Task directions → Copy, from the material below, every line in which the word "item" can be found.

━━━━━━━━━━━━━━━━━━━━━━━━━━━━━━

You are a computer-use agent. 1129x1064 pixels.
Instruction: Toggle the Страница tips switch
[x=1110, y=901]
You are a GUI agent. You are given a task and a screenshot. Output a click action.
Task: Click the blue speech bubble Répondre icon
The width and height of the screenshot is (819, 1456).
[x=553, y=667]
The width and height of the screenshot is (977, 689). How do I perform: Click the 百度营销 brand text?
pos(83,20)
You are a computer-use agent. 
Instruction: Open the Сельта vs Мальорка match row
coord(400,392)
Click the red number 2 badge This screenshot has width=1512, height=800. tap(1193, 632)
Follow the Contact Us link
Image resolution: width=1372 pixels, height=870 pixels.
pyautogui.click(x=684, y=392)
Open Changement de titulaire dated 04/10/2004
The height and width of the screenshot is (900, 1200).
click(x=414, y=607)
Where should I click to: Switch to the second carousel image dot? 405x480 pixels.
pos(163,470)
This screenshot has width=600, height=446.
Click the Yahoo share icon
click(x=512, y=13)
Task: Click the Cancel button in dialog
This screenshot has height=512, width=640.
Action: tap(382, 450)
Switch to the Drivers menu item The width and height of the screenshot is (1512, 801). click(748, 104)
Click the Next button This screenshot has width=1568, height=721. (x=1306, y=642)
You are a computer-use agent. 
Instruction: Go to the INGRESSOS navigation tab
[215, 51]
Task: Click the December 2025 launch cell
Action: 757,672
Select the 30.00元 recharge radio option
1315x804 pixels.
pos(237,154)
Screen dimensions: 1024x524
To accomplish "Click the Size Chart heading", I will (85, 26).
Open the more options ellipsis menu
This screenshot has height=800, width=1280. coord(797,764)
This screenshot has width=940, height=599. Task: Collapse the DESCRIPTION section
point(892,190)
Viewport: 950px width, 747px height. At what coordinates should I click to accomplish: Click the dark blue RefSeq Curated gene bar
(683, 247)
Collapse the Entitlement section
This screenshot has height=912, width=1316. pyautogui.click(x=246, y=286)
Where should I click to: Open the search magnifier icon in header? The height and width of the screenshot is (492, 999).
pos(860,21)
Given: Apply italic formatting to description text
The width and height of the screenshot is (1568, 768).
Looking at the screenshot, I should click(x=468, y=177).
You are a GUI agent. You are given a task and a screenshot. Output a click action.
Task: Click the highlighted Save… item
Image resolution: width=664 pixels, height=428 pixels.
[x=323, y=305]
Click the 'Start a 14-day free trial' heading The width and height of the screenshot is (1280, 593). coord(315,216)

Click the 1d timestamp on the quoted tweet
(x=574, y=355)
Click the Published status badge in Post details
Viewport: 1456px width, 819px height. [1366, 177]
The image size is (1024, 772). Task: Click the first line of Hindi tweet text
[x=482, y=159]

━━━━━━━━━━━━━━━━━━━━━━━━━━━━━━

Answer space →
Switch to the Drivers menu item The width and height of the screenshot is (1512, 801). click(748, 104)
Task: Click the highlighted Save… item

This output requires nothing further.